● **Provided text**
# # # # #

Under the PepsiCo umbrella
"Own Your Strength" is the first major brand campaign since Hormel Foods sold Muscle Milk to PepsiCo last year, joining the company's other fitness beverage brands Gatorade and Propel. Prior to that, the protein beverage had built an established customer base, solid consumer awareness and distribution channels, according to Palin. Protein as a category has boomed in recent years, with the global sports nutrition market expected to rise 60.3% from 2018 to 2023.
"PepsiCo saw that opportunity, and as we think about what being under their umbrella creates, the biggest change and advantage for Muscle Milk will be leveraging relationships and infrastructure that Pepsi already has in the fitness community," Palin said.
Balancing act
Despite gyms' closures to slow the spread of the novel coronavirus just weeks after filming the video spots in Los Angeles, adam&eve and Muscle Milk pressed ahead with the campaign with minimal tweaks. Early versions of the ads featured folks working out with friends, scenes which the team swapped out with more COVID-19-friendly visuals. In the 30-second spot, a father bench presses his young daughter in their living room — representing a recent uptick in at-home exercising — though some scenes still depict people lifting weights in gyms.

# # # # #

● **Supplied data**
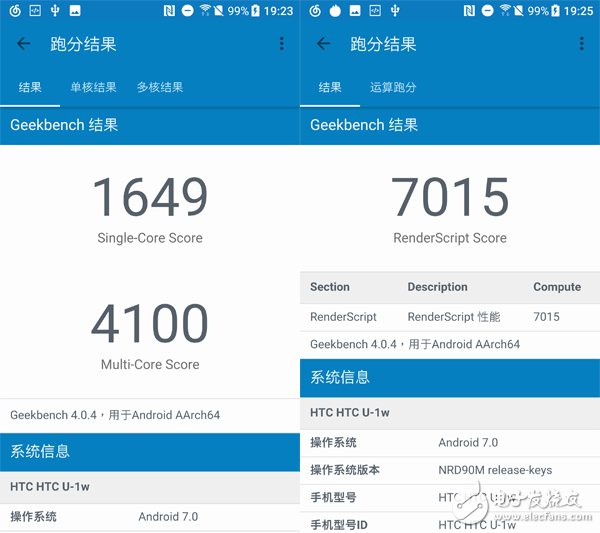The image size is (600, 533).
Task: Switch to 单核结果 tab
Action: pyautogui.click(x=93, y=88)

# # # # #

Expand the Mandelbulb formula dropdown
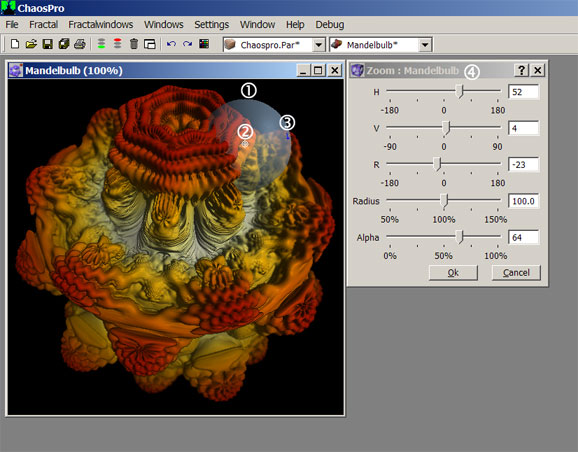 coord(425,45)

# # # # #

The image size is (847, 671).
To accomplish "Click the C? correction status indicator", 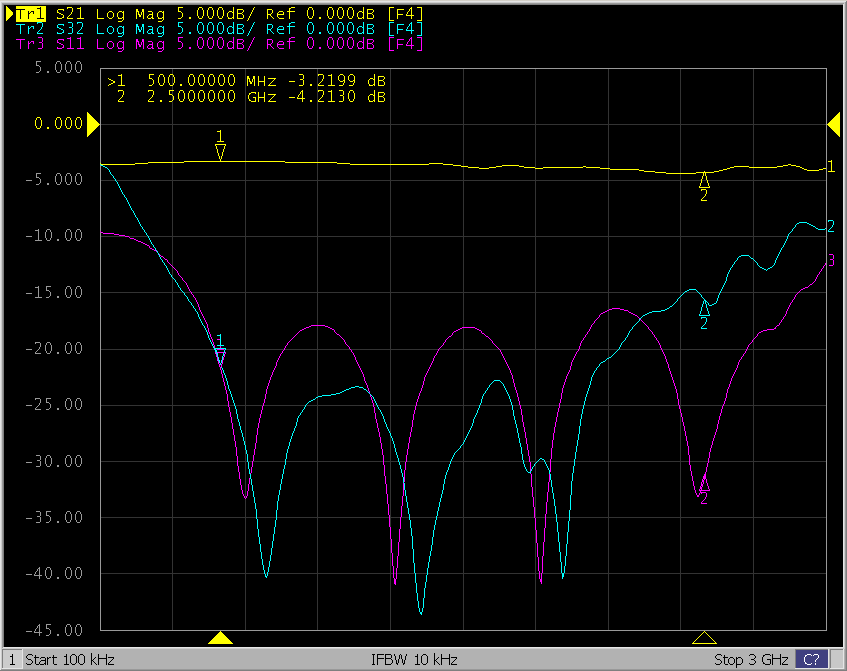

# # # # #

● **Things to do**
A - Print the part of the Muscle Milk campaign text that runs from "Under the PepsiCo" to "2018 to 2023.".
B - Translate this sentence from the Muscle Milk campaign text into Spanish: "Protein as a category has boomed in recent years, with the global sports nutrition market expected to rise 60.3% from 2018 to 2023."

● **Responses for each task**
A -
Under the PepsiCo umbrella
"Own Your Strength" is the first major brand campaign since Hormel Foods sold Muscle Milk to PepsiCo last year, joining the company's other fitness beverage brands Gatorade and Propel. Prior to that, the protein beverage had built an established customer base, solid consumer awareness and distribution channels, according to Palin. Protein as a category has boomed in recent years, with the global sports nutrition market expected to rise 60.3% from 2018 to 2023.

B - Las proteínas como categoría han tenido un auge en los últimos años, y se espera que el mercado mundial de nutrición deportiva crezca un 60,3 % de 2018 a 2023.